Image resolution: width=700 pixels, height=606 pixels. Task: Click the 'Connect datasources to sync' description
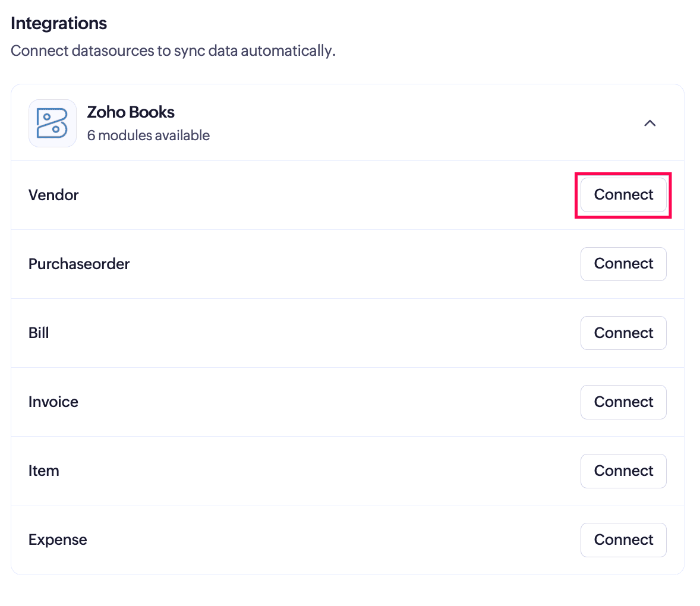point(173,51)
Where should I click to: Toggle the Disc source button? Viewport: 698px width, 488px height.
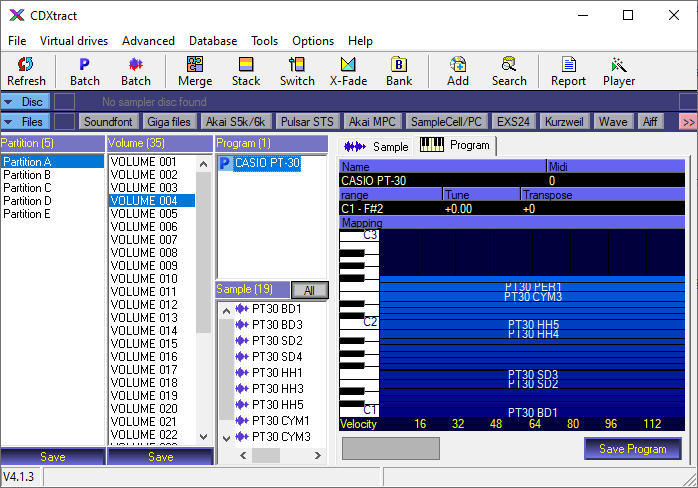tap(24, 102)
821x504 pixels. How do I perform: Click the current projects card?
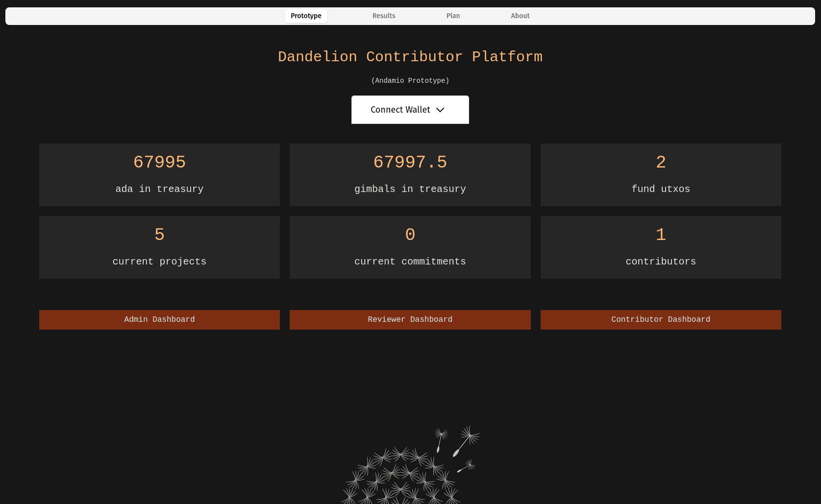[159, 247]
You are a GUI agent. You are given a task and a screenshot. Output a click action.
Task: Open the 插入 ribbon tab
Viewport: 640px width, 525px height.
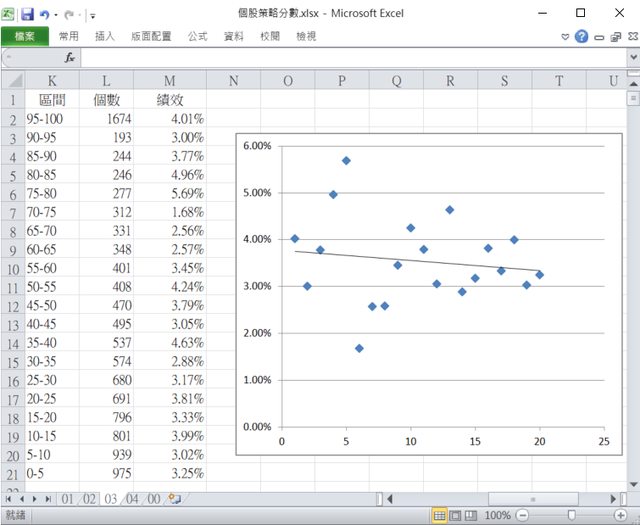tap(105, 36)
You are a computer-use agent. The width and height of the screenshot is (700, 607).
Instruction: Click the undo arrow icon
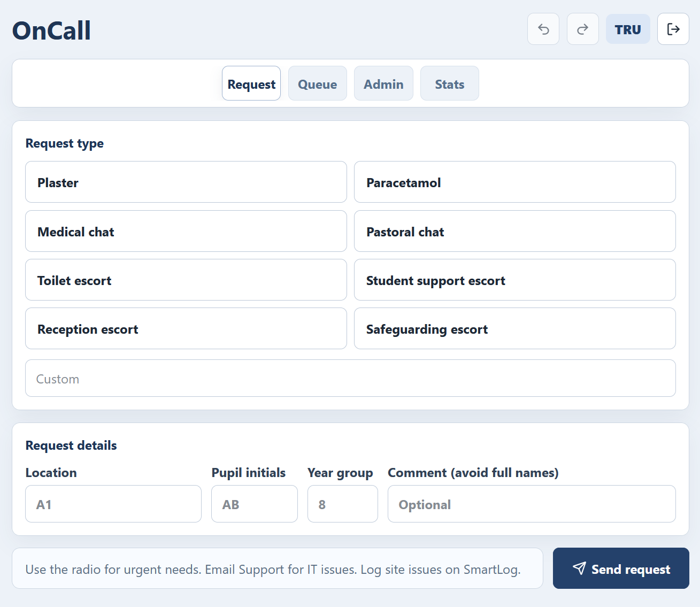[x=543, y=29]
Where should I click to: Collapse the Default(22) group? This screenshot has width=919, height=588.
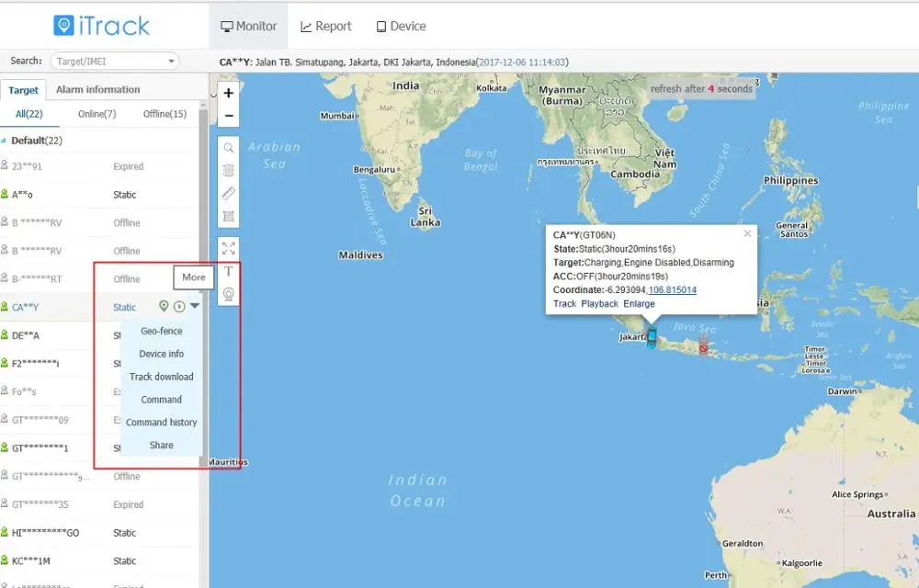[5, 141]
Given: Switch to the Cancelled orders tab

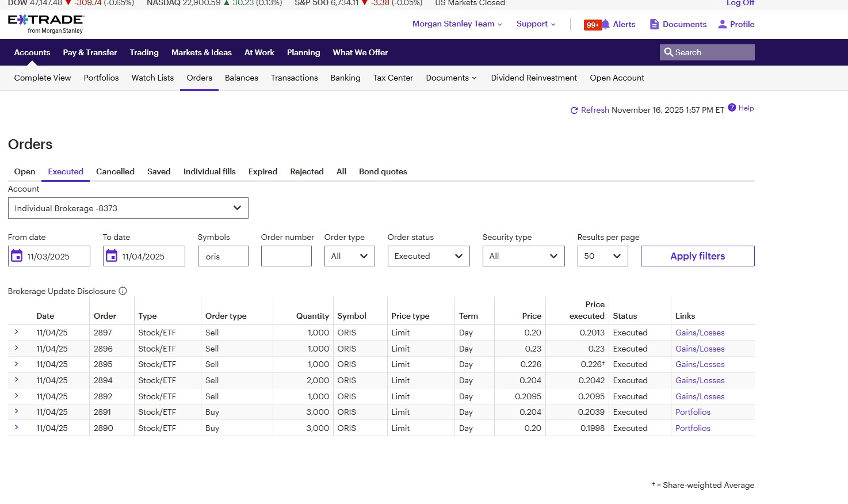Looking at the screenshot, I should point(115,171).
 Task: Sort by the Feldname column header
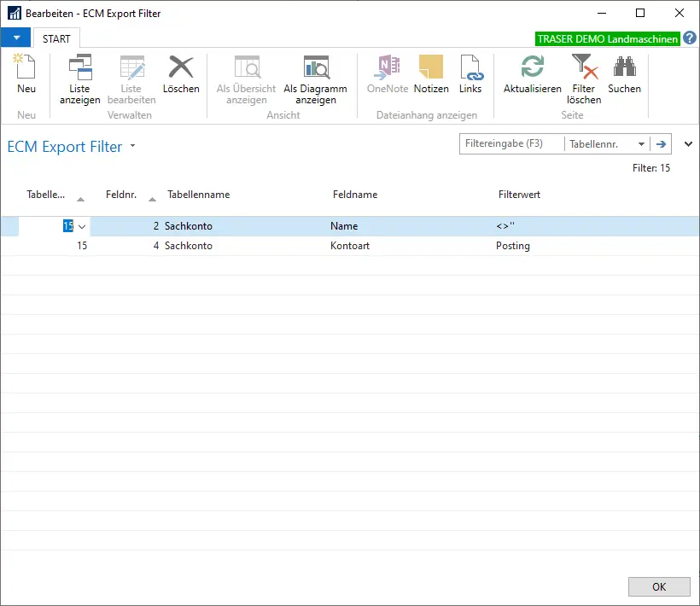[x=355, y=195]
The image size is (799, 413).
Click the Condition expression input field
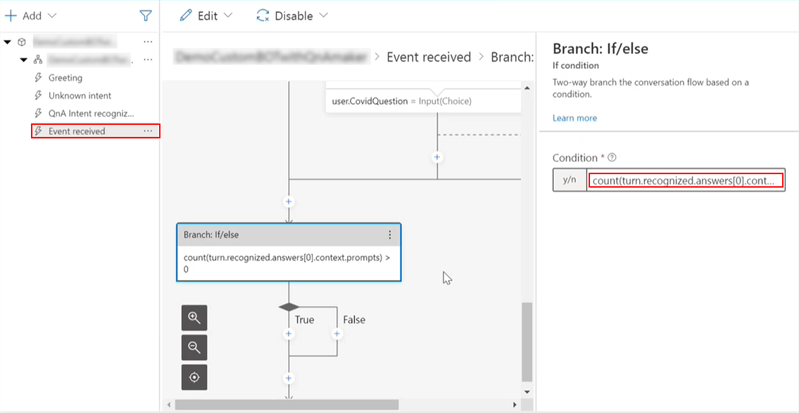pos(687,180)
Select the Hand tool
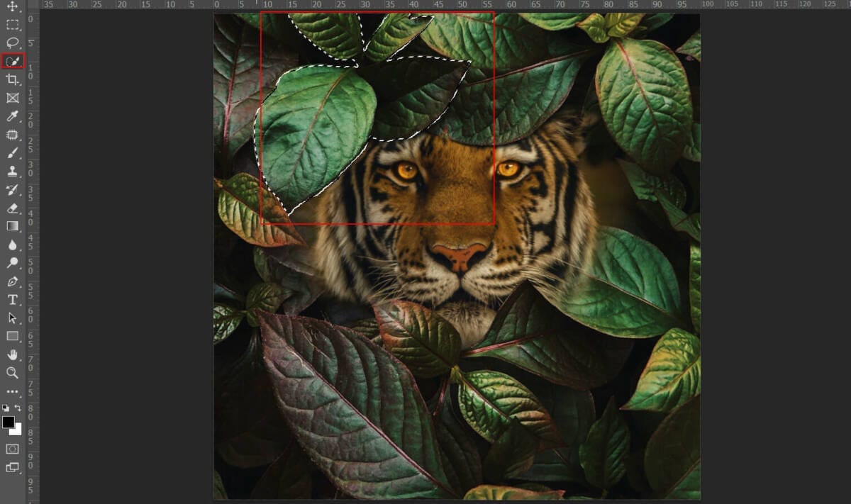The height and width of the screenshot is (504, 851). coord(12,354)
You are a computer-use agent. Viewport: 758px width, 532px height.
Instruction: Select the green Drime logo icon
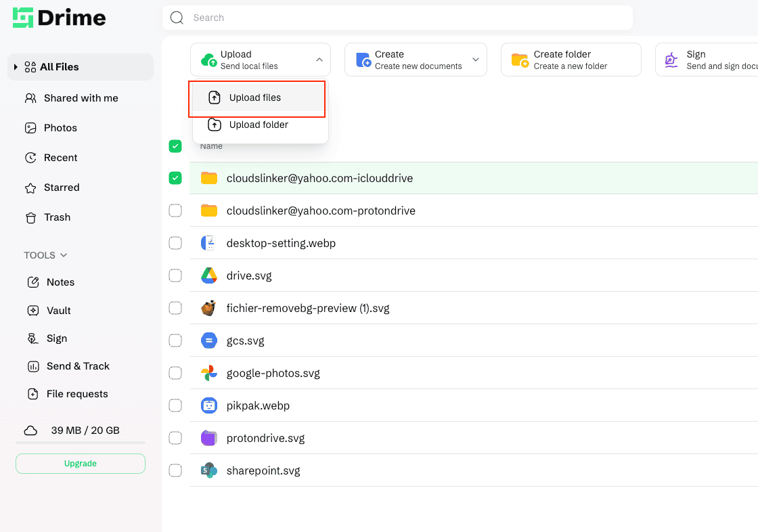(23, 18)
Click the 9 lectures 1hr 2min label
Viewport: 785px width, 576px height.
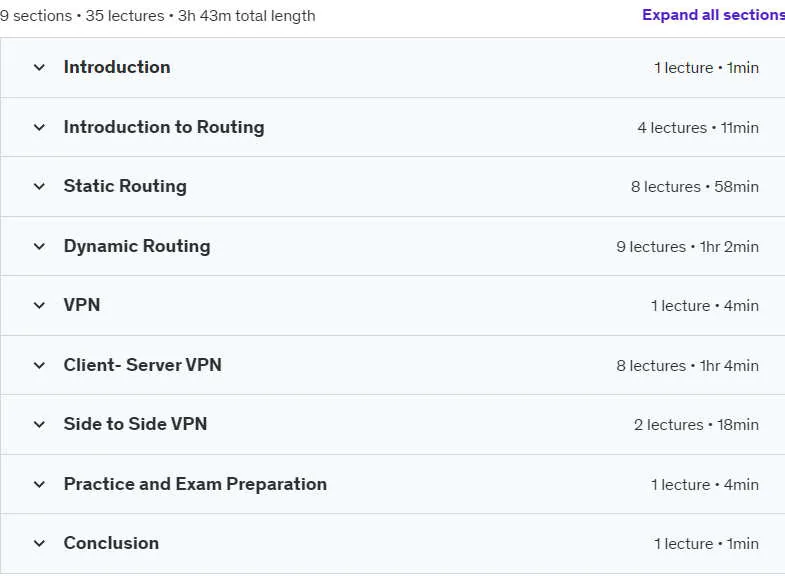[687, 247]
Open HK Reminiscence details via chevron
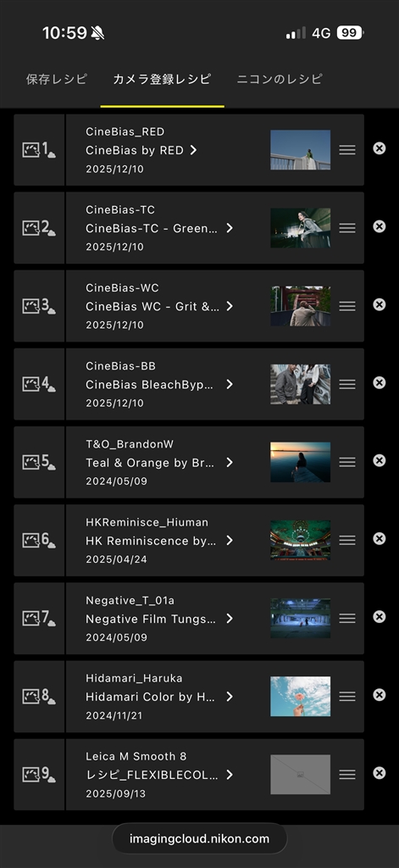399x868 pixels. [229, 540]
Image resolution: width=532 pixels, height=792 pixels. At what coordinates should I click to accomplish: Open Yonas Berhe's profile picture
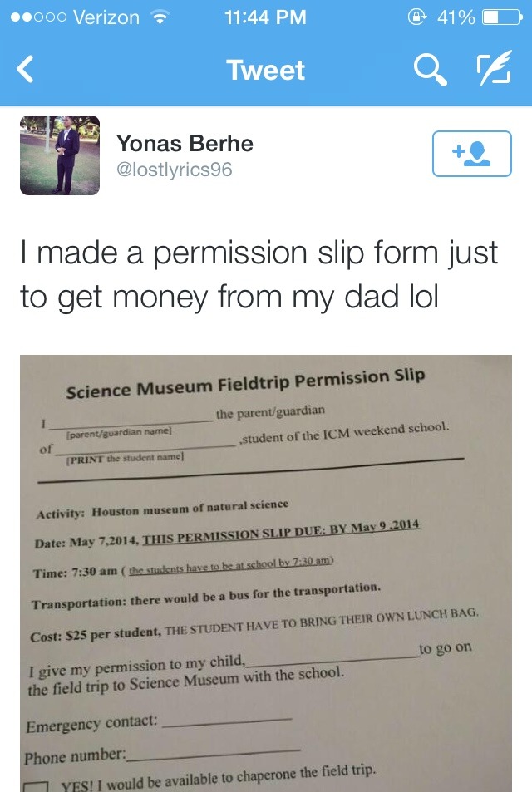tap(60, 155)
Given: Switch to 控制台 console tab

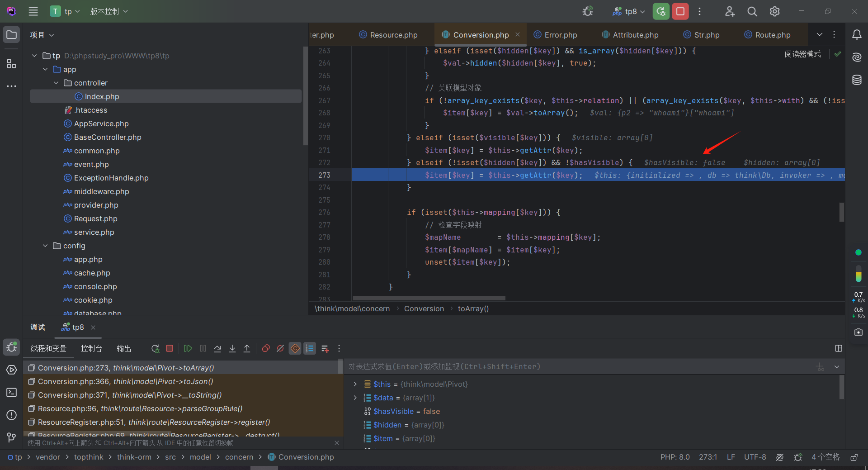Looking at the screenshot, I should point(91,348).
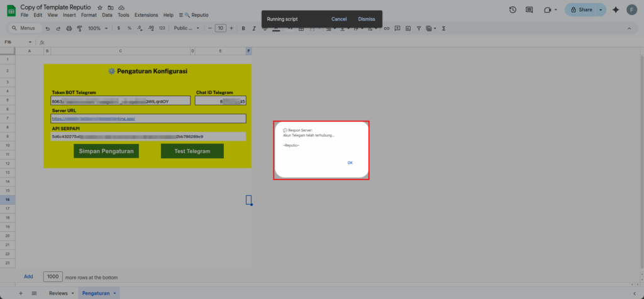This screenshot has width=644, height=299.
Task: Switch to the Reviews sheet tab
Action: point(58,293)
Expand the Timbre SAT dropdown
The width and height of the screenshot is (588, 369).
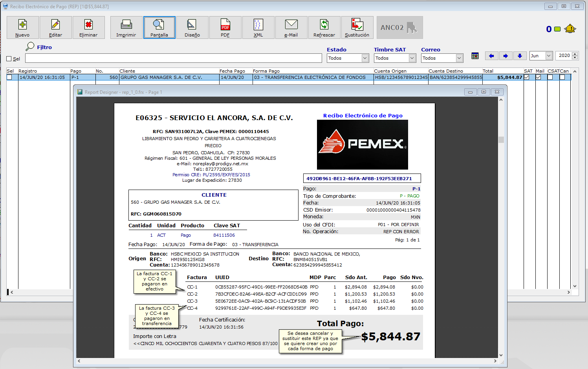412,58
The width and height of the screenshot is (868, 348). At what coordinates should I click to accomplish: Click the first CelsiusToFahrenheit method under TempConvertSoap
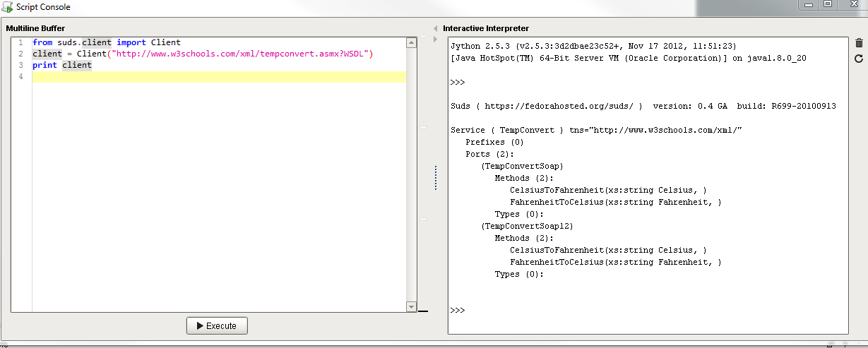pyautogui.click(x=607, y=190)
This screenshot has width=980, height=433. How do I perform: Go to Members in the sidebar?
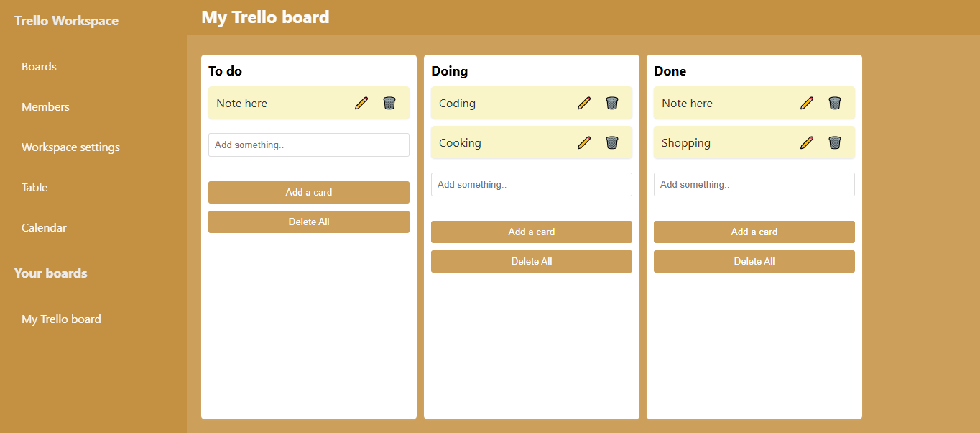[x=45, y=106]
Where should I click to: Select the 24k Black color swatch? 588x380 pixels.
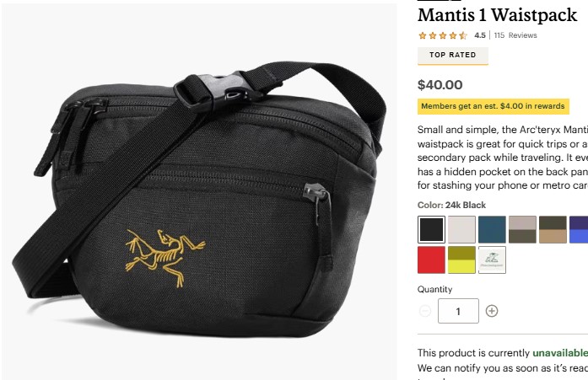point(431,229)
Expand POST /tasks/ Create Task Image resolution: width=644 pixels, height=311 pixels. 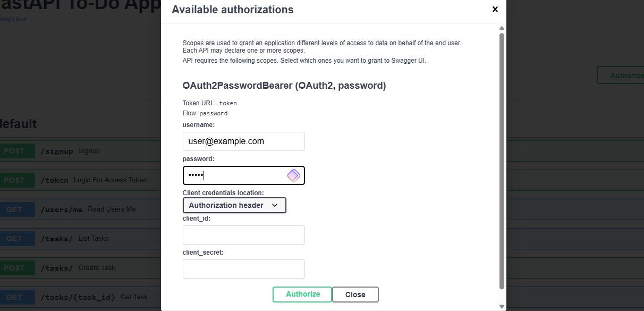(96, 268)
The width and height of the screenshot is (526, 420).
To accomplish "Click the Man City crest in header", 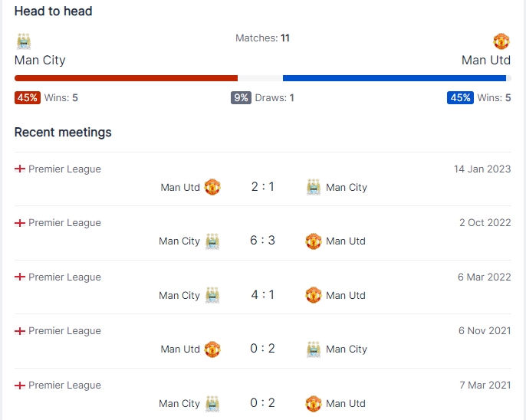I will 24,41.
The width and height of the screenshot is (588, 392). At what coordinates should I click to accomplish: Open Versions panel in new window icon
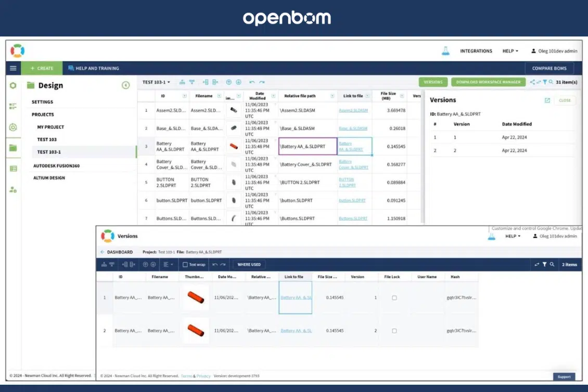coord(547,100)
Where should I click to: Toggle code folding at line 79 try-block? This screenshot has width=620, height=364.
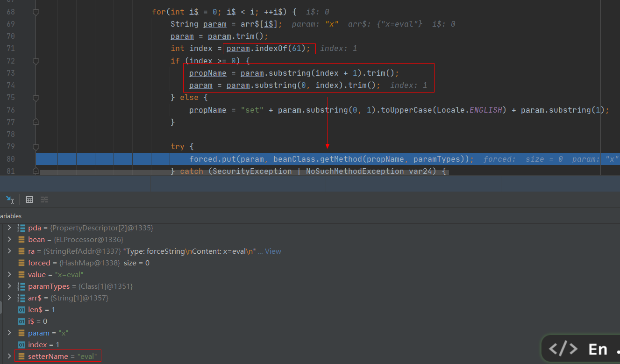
------------------------
## PROBLEM STATEMENT
Copy whichever lines of the records above contain the word "agent".

## YOUR SOLUTION
You are a GUI agent. You are given a task and a screenshot. Output a click action.
You are a computer-use agent. The width and height of the screenshot is (700, 607).
You are a computer-use agent. Viewport: 758px width, 532px height.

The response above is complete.